The MOH’s rebuttal comes a day after the Ministry of Communications and Information and the Ministry of Law called out TOC articles as well as a Facebook post made by Mr Xu on Oct 4, saying they contained falsehoods about the Protection from Online Falsehoods and Manipulation Act (Pofma).
Under the new laws, which kicked in on Oct 2, ministers can issue restriction orders against online falsehoods. People who have been issued such orders can appeal against the decision by writing to the Government, and the minister who issued the order has two days to respond.
In his Facebook post, Mr Xu had written: “The Singapore General Election is typically just nine days long from the point of nomination day to polling day.
“So effectively, if someone whistleblows during an election or just prior, to something the nature of the Hep C cover-up prior to the GE2015, the ruling party can throw a takedown or correction order on the story or statement by the whistleblower, only for the story to be proven correct after the election is won without the voters knowing what actually happened.”
He was referring to lapses at the Singapore General Hospital (SGH) in 2015, which had contributed to a spate of Hepatitis C infections in its wards. The outbreak affected 25 patients, eight of whom died, and a post-mortem found that the virus infection was directly responsible for or contributed to seven deaths.
An investigation was conducted into the lapses that same year.
In a Facebook post on Monday, which was later posted on Government fact-checking site Factually, MOH said: “Terry Xu’s/The Online Citizen’s statement that there was a ‘Hep C cover-up prior to the GE2015’ is false.”
MOH added that an Independent Review Committee conducted an objective and critical review of the incident and found no evidence of deliberate delays by SGH or MOH in escalating the Hepatitis C outbreak, “let alone a cover-up”.
“Public healthcare professionals and MOH officers carry out their duties professionally with patients’ best interests in mind. The timeline of key events was disclosed by MOH. Questions on the incident were raised in Parliament, to which the Minister for Health provided full responses,” the ministry said.
The independent committee had concluded that there were lapses at SGH and MOH which led to a delay in reporting the Hepatitis C cases. It found, for example, that MOH did not respond in a timely way because it lacked a division to deal with such an unusual outbreak.
The committee said there was no evidence that the delay had been deliberate.
Responding to MOH’s Facebook post on Monday, TOC said on its website and Facebook page that MOH was “wrong” to label Mr Xu’s comment as a falsehood and accused MOH of taking Mr Xu’s words out of context.
“TOC asserted that the context of the cover-up is about the disclosure of the occurrence of the outbreak — not on the management of the outbreak itself,” it wrote.
TOC then reiterated its point that a whistleblower within the system could have made public the unnaturally large numbers of infections at SGH before the General Election, and this revelation “made by this hypothetical whistleblower could have been marked as a falsehood under Pofma, and the information would have been proven correct only after the election”.
“Therefore, it is wrong for MOH to state that Terry's comment on a possible cover-up to the nature of the Hep C incident is false,” it added.
TODAY has contacted MOH for comment.

Given data:
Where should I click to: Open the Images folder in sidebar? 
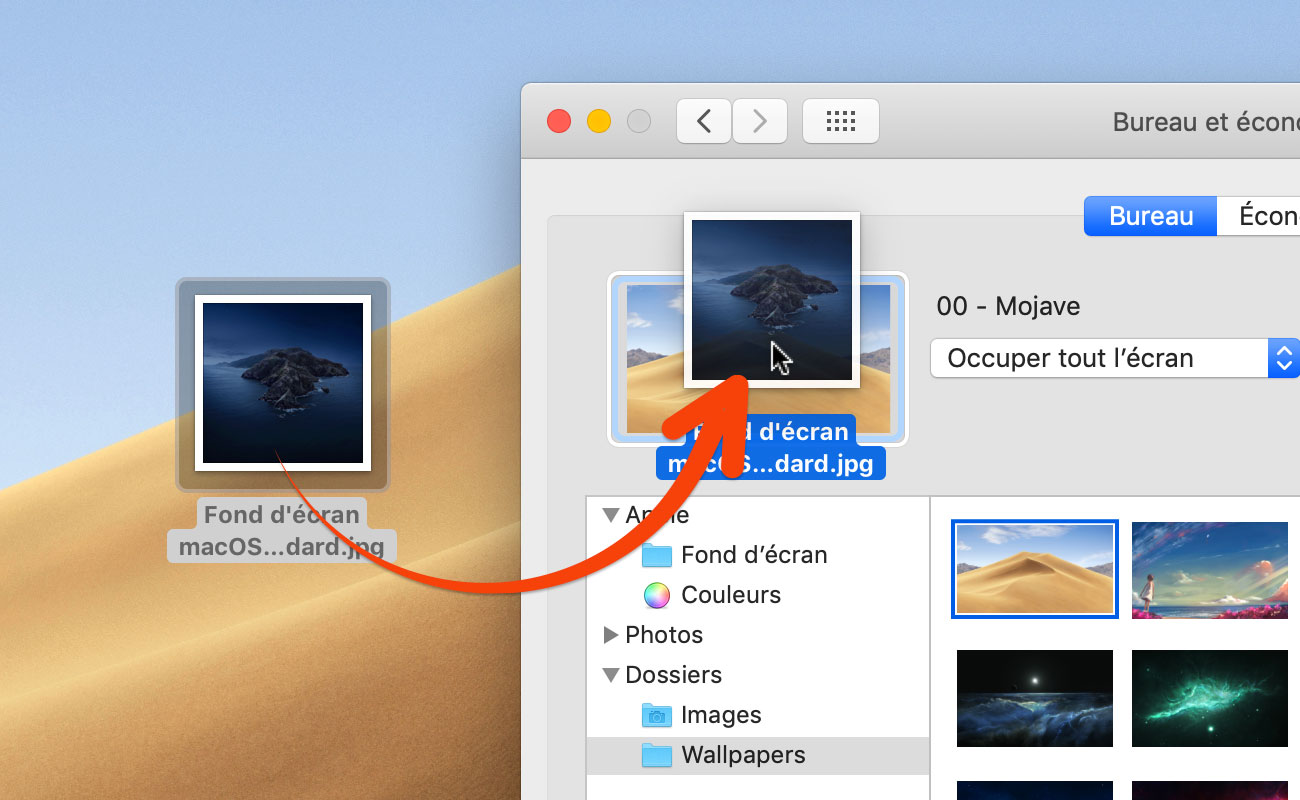[720, 715]
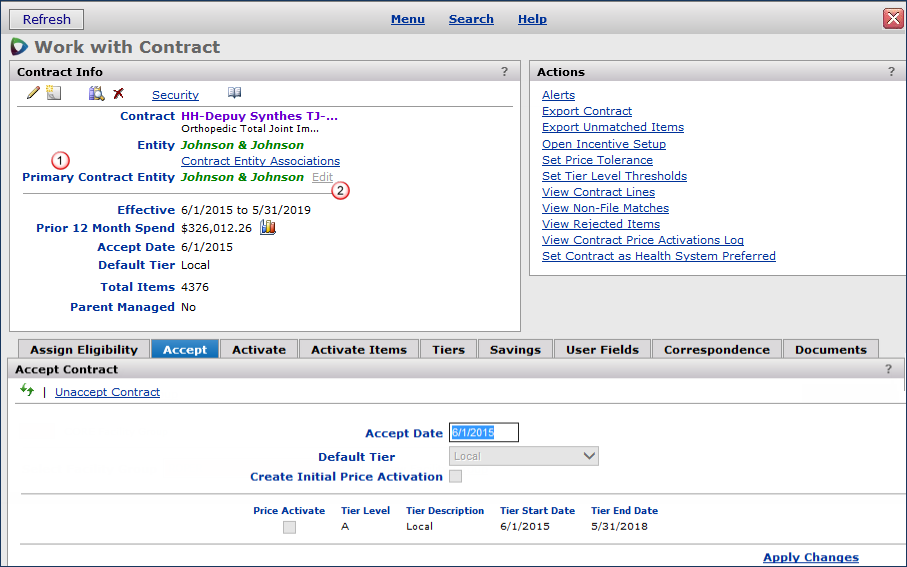This screenshot has width=907, height=567.
Task: Open the Search menu at the top
Action: click(x=471, y=19)
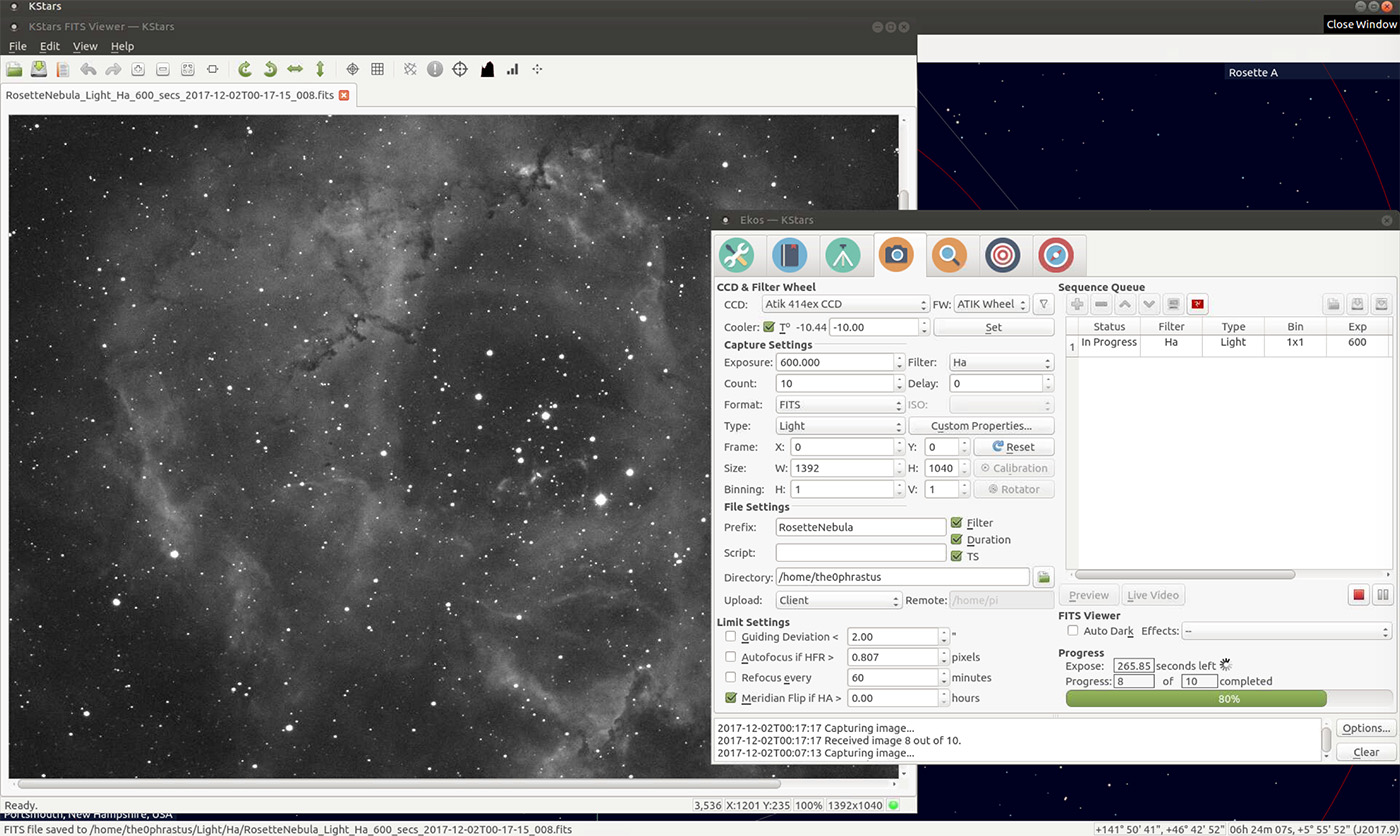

Task requirements:
Quote the news article above word for word, between "The independent committee" and "an unusual outbreak.", inclusive.

Answer:
The independent committee had concluded that there were lapses at SGH and MOH which led to a delay in reporting the Hepatitis C cases. It found, for example, that MOH did not respond in a timely way because it lacked a division to deal with such an unusual outbreak.